● WHAT THE TASK ASKS
Your response should be every line of the data, written out exactly.

[DATA SHOWN Boundary: Start]

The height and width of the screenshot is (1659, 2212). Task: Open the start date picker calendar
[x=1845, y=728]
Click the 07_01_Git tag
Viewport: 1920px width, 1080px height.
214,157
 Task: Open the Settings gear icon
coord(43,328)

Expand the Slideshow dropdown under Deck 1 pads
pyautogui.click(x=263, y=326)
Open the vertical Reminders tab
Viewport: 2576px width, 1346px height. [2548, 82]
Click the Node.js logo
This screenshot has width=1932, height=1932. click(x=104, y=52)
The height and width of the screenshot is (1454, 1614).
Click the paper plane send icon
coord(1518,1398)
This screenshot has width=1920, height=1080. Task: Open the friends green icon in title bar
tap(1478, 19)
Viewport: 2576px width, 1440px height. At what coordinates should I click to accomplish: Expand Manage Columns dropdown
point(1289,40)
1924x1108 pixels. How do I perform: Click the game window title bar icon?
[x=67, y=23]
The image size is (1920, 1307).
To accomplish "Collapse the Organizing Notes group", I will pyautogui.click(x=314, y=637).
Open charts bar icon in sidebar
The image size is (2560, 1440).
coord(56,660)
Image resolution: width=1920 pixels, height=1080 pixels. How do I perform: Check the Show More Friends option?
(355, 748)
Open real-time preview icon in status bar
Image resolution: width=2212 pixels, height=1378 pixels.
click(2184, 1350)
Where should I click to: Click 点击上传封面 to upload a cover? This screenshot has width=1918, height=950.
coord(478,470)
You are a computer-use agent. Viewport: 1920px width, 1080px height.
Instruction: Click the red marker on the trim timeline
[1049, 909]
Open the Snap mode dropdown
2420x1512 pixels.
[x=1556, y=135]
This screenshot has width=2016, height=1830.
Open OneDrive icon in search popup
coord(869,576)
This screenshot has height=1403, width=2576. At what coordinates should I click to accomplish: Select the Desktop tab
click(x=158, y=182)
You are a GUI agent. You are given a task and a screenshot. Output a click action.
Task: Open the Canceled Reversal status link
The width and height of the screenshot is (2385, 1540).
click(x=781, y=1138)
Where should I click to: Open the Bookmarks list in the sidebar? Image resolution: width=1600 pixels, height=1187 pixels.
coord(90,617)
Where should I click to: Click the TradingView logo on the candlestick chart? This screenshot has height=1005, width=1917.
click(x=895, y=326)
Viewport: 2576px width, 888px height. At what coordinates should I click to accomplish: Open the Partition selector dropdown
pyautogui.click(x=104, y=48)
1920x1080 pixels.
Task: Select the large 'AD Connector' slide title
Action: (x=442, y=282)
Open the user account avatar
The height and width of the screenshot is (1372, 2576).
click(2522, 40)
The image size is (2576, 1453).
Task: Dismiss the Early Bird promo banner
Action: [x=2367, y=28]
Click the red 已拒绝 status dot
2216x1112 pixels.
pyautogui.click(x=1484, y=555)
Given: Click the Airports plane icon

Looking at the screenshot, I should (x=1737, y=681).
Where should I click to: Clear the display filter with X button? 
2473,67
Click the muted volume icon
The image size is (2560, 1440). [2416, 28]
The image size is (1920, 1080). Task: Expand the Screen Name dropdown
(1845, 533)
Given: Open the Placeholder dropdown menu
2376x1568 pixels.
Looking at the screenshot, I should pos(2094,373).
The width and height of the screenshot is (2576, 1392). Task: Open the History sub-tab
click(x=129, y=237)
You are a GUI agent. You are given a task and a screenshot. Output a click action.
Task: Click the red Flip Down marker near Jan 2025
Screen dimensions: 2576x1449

[DATA SHOWN Boundary: End]

● REPLY
The height and width of the screenshot is (1659, 2212). Task: Open the start date picker calendar
[x=1845, y=728]
Click the 07_01_Git tag
Viewport: 1920px width, 1080px height.
214,157
 Task: Open the Settings gear icon
coord(43,328)

Expand the Slideshow dropdown under Deck 1 pads
pyautogui.click(x=263, y=326)
Open the vertical Reminders tab
Viewport: 2576px width, 1346px height. [2548, 82]
Click the Node.js logo
This screenshot has width=1932, height=1932. click(x=104, y=52)
The height and width of the screenshot is (1454, 1614).
Click the paper plane send icon
coord(1518,1398)
This screenshot has width=1920, height=1080. Task: Open the friends green icon in title bar
tap(1478, 19)
Viewport: 2576px width, 1440px height. At what coordinates should I click to accomplish: Expand Manage Columns dropdown
point(1289,40)
1924x1108 pixels. How do I perform: Click the game window title bar icon?
[x=67, y=23]
The image size is (1920, 1307).
To accomplish "Collapse the Organizing Notes group", I will pyautogui.click(x=314, y=637).
Open charts bar icon in sidebar
The image size is (2560, 1440).
coord(56,660)
Image resolution: width=1920 pixels, height=1080 pixels. How do I perform: Check the Show More Friends option?
(355, 748)
Open real-time preview icon in status bar
Image resolution: width=2212 pixels, height=1378 pixels.
click(2184, 1350)
Where should I click to: Click 点击上传封面 to upload a cover? This screenshot has width=1918, height=950.
coord(478,470)
You are a computer-use agent. Viewport: 1920px width, 1080px height.
Instruction: Click the red marker on the trim timeline
[1049, 909]
Open the Snap mode dropdown
2420x1512 pixels.
[x=1556, y=135]
This screenshot has width=2016, height=1830.
Open OneDrive icon in search popup
coord(869,576)
This screenshot has height=1403, width=2576. At what coordinates should I click to accomplish: Select the Desktop tab
click(x=158, y=182)
You are a GUI agent. You are given a task and a screenshot. Output a click action.
Task: Open the Canceled Reversal status link
The width and height of the screenshot is (2385, 1540).
click(x=781, y=1138)
Where should I click to: Open the Bookmarks list in the sidebar? Image resolution: width=1600 pixels, height=1187 pixels.
coord(90,617)
Where should I click to: Click the TradingView logo on the candlestick chart? This screenshot has height=1005, width=1917.
click(x=895, y=326)
Viewport: 2576px width, 888px height. At what coordinates should I click to accomplish: Open the Partition selector dropdown
pyautogui.click(x=104, y=48)
1920x1080 pixels.
Task: Select the large 'AD Connector' slide title
Action: (x=442, y=282)
Open the user account avatar
The height and width of the screenshot is (1372, 2576).
click(2522, 40)
The image size is (2576, 1453).
Task: Dismiss the Early Bird promo banner
Action: [x=2367, y=28]
Click the red 已拒绝 status dot
2216x1112 pixels.
pyautogui.click(x=1484, y=555)
Given: Click the Airports plane icon

Looking at the screenshot, I should (x=1737, y=681).
Where should I click to: Clear the display filter with X button? 
2473,67
Click the muted volume icon
The image size is (2560, 1440). [2416, 28]
The image size is (1920, 1080). Task: Expand the Screen Name dropdown
(1845, 533)
Given: Open the Placeholder dropdown menu
2376x1568 pixels.
Looking at the screenshot, I should pos(2094,373).
The width and height of the screenshot is (2576, 1392). Task: Open the History sub-tab
click(x=129, y=237)
You are a GUI agent. You are given a task and a screenshot. Output a click action.
Task: Click the red Flip Down marker near Jan 2025
Screen dimensions: 2576x1449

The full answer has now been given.